EL CREADOR
"Camine varias horas más. Medida en horas la distancia,
porque esta ciudad no tenía cuadras como las muchas ciudades que ya había
conocido. Era mi última visita. Estaba viejo, cansado y ya no tenía nada por
dar. Todos me habían hablado de conocer Muritzia. Ahora que estoy aquí comienzo
a entender por qué. Para un estudioso de las ciudades como yo, sin duda, me
habían asegurado, sería una experiencia irrepetible.
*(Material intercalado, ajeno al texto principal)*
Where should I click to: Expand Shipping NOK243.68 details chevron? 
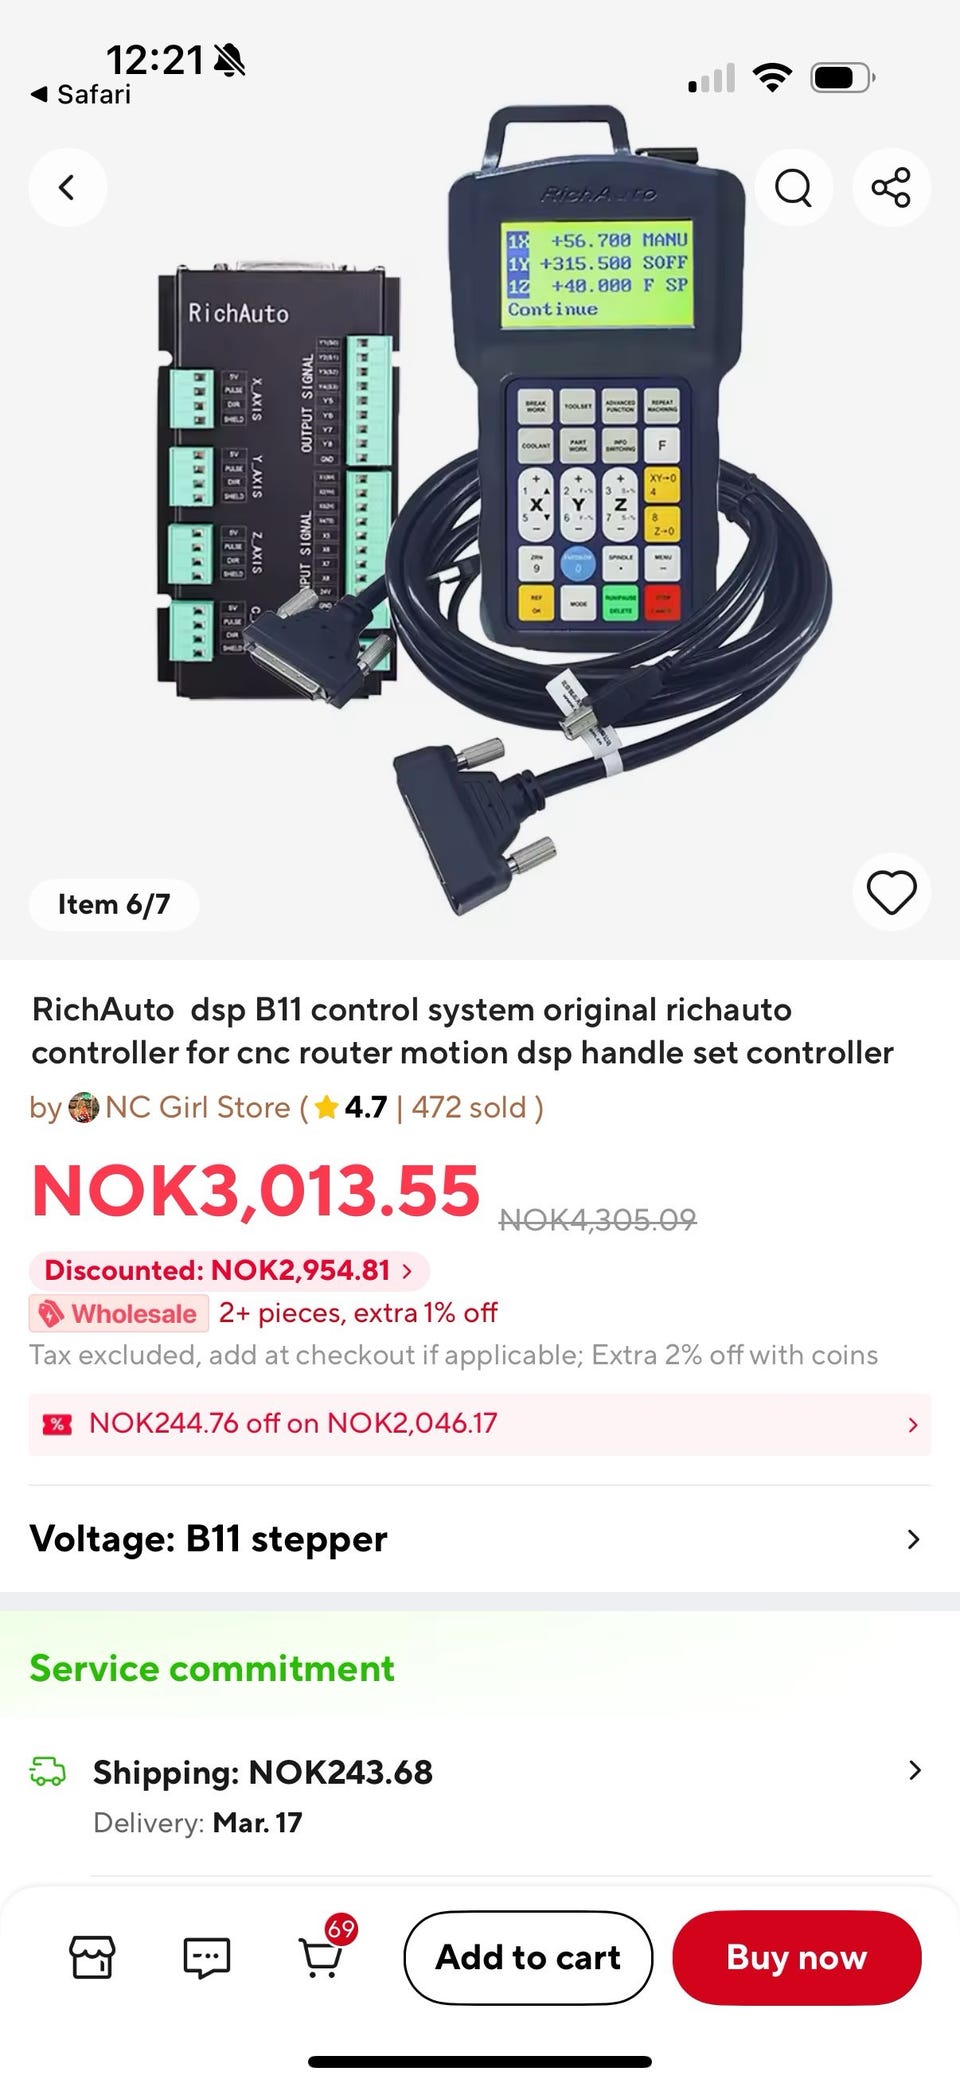point(914,1771)
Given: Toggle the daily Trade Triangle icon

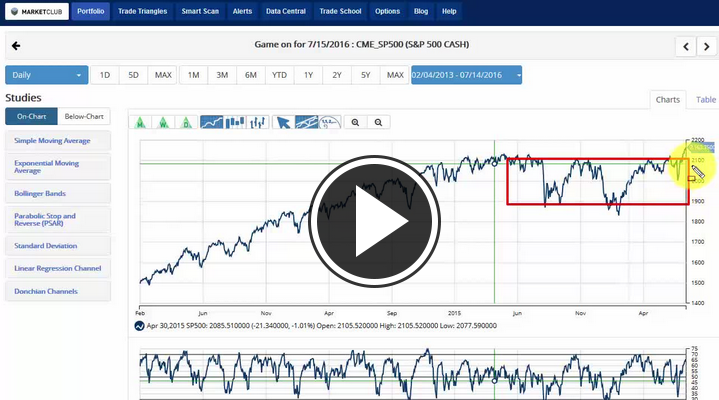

No podría afirmar con certeza en qué punto me encontraba, a
pesar de haberme adentrado en la ciudad hacía ya dos días. De haber estado en
Tanis, aquella ciudad del antiguo Egipto, podría saber por sus calles donde se
encontraba el poniente. Pero Muritzia no respondía a regla alguna.
El cansancio se hacía sentir. Esta ciudad era increíblemente
extensa. Añoré mis días en Umma, pequeña y amurallada, donde basta un día para
recorrer sus calles y comprender su espíritu. Muritzia por el contrario era
inescrutable. Al menos así me parecía aún.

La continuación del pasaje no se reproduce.